IT’S MAGIC
Oh give me a home with a government loan
And a mortgage I ain’t paying no more
With stimulus dough I can call my own
And the wolf slinks away from my door.
Stim, stim, stimulus
Dot’s wot I learned in my school.
Dough, dough, it’s fabulous,
That Obama he ain’t no fool.
He’ll find us the gelt to pay off our debt
Tho’ the clouds we see are cumulus
Payin’ a debt just ain’t no sweat
If you can just score some…stimulus.
Stim, stim, stimulus
It’s all comin’ out of a pool
In the land of Oz so famous
Ooh, that man is so cool!
Mythology seems to get into any consideration of the current breakdown of the economic machine. That’s not too unusual in times of stress. People look for a savior to come to their rescue from out of nowhere. As you see, he did, and he got into my head, triggering a poetic reaction which also extended to his land of origin. Not that he’s actually Ozian, it’s just that if one took seriously the mystic qualities with which he’s been invested, he would have to be.
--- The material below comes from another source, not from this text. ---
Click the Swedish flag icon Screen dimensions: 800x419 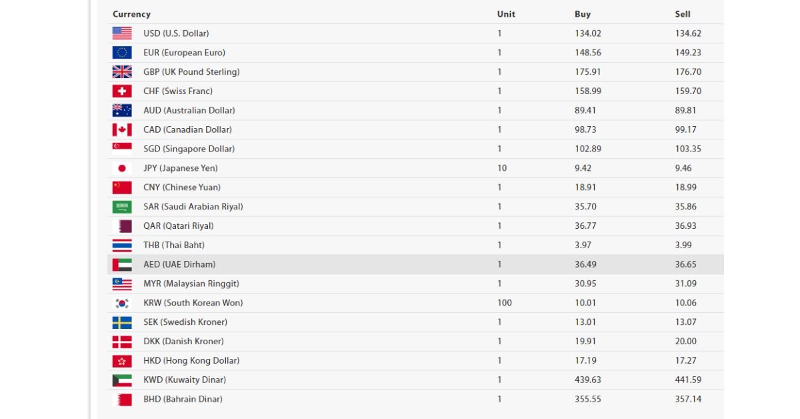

Luckily all this has been exaggerated and it’s been ascertained that he is a member of the human race.
That settles that. But mythology still intrudes, the most popular variety right now being the golden legend about the New Deal of the Thirties, also featuring a superhuman character who used a magic wand to bring prosperity out of disaster and a new day to dawn on an America raised to glory through his inspired leadership. All this has made for a hard act for Obama to follow, like a singer following Pavarotti.
Well, it’s not that bad. Roosevelt, the man I’ve been alluding to, did not actually perform miracles. His New Deal just didn’t live up to its advertisements when it came to lifting the country out of the Great Depression. Let that be a consolation for his successor. If he flops, he just has to remember that FDR did too. That’ll make him feel better. For a few minutes anyhow.
What happened in the Thirties? As I’ve written before, it was saved by the Forties, that is, by World War II. Unemployment, the curse, disappeared. As one writer has said “Roosevelt hadn’t known what to do with the extra people in 1938, but now he did; he could make them soldiers.” All those folks who are convinced that Obama will get us out of the Middle East and make peace with all our enemies should take heed of this. Roosevelt was a peacemaker too until 1939. By then he’d been fighting unemployment since 1933 and hadn’t gotten anywhere after some early success. Things had actually gotten worse in 1937. Overnight, from a supporter of the Neutrality Act FDR became a warrior thirsting for battle and summoning his armies to follow him to victory or death. He found it thrilling. His cousin Theodore had been the same way.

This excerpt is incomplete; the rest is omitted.